Outbreaks and Patient Notifications in Outpatient Settings, Selected Examples, 2010-2014
The following table includes selected examples of recent outbreaks and patient notification events. These events occurred in a variety of outpatient settings including primary care clinics, pediatric offices, cosmetic surgery centers, pain remediation clinics, imaging facilities, cancer (oncology) clinics, dental clinics, and health fairs. This is not an exhaustive list but it serves as a reminder of the serious consequences that can result when healthcare personnel fail to follow basic principles of infection control. Such consequences include: infection transmission to patients, notification of thousands of patients of possible exposure to bloodborne pathogens, referral of providers to licensing boards for disciplinary action, and malpractice suits filed by patients.

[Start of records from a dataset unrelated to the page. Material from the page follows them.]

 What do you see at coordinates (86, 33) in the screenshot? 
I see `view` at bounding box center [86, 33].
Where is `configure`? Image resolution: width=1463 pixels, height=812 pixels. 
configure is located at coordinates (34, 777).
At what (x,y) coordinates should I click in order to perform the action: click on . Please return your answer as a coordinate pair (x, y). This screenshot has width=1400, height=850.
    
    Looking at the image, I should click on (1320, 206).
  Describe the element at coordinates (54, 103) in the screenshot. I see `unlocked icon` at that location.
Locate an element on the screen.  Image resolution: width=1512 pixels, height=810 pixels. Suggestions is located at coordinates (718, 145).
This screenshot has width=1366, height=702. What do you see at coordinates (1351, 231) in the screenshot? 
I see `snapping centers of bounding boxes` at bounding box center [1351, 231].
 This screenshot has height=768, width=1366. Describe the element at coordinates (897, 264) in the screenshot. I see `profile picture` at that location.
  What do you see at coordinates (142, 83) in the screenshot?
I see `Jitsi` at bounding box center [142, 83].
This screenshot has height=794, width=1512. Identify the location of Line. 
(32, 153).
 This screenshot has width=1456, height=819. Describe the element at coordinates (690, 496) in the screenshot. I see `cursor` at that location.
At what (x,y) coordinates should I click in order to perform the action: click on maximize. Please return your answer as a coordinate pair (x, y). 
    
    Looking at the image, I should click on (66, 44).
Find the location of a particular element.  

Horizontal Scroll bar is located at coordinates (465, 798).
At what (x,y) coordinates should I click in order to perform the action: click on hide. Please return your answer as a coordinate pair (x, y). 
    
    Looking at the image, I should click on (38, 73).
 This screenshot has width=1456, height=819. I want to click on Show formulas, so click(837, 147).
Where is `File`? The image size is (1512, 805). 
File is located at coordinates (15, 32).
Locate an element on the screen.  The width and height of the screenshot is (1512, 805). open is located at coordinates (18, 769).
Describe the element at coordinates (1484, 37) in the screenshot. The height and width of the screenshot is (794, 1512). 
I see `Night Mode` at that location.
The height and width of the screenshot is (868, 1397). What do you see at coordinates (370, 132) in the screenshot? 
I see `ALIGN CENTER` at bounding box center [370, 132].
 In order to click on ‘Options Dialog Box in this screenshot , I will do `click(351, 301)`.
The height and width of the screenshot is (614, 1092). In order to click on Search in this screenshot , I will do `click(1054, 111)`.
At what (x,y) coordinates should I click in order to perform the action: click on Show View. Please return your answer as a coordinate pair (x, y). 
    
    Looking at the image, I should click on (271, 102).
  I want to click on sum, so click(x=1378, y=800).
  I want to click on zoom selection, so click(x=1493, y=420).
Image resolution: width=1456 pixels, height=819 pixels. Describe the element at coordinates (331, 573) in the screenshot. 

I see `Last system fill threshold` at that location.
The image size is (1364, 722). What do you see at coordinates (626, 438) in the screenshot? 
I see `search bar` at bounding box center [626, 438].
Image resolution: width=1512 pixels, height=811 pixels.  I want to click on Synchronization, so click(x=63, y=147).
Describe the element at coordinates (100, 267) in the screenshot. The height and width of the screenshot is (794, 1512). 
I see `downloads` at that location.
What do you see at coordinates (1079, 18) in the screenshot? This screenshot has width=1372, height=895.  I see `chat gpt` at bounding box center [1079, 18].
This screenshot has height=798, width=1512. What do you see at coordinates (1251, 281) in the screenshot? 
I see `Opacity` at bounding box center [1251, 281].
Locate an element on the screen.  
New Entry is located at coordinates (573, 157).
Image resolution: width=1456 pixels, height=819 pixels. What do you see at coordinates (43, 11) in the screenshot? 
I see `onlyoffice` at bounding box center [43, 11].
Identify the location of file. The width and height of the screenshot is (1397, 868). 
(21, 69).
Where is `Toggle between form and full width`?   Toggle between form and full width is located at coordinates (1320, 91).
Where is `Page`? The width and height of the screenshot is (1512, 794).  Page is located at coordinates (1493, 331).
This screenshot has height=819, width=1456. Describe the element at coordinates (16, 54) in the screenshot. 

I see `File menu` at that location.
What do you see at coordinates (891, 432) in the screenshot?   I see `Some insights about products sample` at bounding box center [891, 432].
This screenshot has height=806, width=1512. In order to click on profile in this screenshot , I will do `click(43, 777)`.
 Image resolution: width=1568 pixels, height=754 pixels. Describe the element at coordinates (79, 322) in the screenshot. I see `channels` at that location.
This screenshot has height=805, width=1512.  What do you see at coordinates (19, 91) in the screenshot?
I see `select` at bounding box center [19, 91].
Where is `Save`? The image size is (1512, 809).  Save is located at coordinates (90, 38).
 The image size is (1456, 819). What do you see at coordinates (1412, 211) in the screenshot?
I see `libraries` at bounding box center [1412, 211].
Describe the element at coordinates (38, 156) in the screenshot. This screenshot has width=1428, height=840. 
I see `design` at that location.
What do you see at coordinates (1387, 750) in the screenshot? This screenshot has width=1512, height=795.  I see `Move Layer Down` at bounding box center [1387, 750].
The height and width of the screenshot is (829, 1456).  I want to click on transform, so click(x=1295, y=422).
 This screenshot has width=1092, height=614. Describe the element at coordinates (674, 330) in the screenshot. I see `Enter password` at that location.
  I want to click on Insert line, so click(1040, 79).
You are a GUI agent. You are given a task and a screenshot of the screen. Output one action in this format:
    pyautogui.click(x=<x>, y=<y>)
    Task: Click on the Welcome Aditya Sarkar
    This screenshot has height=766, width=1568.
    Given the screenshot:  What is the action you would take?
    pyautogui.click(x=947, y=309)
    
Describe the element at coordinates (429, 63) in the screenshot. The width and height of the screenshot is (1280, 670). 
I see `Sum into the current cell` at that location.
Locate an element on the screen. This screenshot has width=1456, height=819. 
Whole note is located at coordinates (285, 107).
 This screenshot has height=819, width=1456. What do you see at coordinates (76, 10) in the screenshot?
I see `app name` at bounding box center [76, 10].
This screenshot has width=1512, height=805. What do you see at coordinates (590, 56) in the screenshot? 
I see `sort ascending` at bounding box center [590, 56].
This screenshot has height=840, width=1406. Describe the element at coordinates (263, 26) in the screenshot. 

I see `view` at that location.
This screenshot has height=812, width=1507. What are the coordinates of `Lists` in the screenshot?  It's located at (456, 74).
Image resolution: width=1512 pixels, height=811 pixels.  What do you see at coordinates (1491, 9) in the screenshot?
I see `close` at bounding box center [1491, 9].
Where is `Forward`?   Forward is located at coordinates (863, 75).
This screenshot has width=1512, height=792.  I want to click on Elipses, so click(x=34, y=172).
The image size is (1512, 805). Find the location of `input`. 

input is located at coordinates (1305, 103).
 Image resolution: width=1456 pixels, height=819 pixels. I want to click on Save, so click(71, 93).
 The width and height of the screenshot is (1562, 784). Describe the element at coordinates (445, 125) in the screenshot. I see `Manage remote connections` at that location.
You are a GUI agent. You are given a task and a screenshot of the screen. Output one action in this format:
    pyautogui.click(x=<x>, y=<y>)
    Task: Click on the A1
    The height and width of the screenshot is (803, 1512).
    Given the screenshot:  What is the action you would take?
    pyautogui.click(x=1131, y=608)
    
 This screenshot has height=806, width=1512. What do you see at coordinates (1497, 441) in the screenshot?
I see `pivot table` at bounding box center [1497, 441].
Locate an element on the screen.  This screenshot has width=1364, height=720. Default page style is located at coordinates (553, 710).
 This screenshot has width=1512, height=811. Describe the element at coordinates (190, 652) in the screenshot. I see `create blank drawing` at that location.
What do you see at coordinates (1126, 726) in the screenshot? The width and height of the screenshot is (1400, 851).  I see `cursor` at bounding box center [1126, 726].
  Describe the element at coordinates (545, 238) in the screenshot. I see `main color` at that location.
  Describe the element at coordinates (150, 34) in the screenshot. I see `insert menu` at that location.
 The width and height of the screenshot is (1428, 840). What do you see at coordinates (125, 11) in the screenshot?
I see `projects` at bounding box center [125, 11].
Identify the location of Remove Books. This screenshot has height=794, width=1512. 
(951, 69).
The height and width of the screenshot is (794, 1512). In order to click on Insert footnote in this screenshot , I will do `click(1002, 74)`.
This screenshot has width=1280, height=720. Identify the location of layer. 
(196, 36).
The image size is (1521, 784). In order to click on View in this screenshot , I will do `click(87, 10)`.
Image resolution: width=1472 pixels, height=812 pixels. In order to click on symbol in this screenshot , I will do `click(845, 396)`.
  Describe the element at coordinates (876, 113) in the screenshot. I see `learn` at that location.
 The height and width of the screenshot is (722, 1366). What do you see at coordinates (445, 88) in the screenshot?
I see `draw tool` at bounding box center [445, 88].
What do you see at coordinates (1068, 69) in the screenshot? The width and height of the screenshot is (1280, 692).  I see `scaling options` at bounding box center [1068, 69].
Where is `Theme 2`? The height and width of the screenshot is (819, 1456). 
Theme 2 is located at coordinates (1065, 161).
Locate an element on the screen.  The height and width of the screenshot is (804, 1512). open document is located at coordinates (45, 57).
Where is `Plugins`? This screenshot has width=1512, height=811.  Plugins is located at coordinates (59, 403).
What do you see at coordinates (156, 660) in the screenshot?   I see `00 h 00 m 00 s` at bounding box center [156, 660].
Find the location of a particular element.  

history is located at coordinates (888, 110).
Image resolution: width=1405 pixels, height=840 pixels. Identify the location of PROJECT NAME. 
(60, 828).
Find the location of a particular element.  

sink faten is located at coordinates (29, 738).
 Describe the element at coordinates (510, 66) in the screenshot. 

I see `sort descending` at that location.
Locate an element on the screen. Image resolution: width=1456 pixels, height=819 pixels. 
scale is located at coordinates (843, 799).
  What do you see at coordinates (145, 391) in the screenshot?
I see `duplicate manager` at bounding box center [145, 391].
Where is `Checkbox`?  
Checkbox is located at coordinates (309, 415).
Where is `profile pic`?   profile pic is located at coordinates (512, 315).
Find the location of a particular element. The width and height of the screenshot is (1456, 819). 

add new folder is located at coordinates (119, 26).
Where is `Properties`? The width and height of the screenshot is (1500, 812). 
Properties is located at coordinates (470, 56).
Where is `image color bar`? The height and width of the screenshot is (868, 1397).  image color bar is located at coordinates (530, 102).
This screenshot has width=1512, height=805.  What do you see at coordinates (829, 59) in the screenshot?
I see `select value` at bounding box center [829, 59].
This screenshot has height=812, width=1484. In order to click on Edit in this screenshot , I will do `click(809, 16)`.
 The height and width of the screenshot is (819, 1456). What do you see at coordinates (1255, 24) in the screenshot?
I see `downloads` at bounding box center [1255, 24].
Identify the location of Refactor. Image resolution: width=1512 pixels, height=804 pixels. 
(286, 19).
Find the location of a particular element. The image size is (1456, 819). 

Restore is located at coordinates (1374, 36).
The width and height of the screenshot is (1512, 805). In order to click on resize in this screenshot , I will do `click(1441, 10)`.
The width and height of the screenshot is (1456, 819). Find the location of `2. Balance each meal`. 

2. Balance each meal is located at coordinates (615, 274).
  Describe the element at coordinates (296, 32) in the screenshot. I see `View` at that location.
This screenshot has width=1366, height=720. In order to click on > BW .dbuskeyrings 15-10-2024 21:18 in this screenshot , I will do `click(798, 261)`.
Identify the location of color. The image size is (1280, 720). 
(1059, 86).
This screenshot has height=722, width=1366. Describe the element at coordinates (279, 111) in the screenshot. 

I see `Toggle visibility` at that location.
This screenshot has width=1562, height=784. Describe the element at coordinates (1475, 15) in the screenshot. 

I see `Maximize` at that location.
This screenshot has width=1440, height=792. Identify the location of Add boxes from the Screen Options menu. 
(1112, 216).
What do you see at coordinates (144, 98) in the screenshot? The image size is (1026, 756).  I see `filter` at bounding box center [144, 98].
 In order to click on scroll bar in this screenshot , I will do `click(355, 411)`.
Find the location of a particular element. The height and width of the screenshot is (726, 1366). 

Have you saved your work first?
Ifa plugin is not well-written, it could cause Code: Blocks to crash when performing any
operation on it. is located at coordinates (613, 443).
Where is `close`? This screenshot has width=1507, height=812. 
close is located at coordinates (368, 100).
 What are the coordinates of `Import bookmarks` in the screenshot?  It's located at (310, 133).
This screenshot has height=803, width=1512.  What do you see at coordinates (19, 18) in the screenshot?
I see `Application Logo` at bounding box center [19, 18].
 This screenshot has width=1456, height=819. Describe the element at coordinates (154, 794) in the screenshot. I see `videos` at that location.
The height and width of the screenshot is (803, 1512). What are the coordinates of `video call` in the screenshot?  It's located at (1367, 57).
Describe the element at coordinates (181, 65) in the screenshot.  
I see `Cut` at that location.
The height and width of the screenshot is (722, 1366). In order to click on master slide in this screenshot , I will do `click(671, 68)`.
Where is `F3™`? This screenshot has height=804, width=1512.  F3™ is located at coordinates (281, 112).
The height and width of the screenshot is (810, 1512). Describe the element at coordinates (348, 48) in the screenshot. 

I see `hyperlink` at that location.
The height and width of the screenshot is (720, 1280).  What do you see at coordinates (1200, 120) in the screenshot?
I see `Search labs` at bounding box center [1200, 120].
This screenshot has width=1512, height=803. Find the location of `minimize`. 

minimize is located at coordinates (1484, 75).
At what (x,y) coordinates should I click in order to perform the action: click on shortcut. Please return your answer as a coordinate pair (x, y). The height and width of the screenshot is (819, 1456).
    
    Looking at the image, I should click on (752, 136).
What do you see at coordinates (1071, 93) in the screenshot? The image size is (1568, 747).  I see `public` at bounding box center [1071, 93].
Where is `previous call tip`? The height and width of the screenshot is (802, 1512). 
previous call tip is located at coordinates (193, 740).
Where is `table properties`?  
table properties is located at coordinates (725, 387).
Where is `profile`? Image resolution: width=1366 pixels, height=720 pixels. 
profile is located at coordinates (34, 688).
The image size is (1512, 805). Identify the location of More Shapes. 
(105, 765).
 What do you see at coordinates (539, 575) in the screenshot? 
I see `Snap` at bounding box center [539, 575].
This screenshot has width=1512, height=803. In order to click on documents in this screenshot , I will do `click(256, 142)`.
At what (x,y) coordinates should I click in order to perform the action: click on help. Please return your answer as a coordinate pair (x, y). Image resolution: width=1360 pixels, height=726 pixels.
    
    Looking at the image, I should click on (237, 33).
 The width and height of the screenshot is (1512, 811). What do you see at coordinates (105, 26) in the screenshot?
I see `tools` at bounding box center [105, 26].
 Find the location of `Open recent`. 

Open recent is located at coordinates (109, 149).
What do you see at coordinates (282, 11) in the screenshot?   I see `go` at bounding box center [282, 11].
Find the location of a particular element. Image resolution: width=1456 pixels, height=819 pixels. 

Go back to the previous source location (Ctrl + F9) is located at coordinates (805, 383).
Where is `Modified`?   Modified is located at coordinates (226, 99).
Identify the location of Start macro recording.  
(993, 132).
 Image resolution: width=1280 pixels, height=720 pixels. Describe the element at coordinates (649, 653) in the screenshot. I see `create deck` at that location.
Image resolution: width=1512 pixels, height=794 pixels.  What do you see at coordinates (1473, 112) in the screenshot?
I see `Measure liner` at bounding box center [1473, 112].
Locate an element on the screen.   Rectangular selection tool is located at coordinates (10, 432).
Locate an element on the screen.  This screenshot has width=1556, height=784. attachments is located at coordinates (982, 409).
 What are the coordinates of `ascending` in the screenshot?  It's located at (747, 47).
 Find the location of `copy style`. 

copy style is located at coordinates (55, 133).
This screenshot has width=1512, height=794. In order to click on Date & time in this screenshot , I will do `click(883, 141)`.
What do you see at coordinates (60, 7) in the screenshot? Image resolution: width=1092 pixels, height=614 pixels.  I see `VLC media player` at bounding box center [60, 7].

These events are preventable, yet they continue to occur. Facilities and healthcare personnel are urged to review the Guide to Infection Prevention for Outpatient Settings: Minimum Expectations for Safe Care.This document is accompanied by an Infection Prevention Checklist (Appendix A) a tool to help outpatient facilities assess their policies and procedures. In order to prevent patient harm, facilities and healthcare staff members are encouraged to review practices to assure they are in accordance with CDC’s evidence-based guidelines.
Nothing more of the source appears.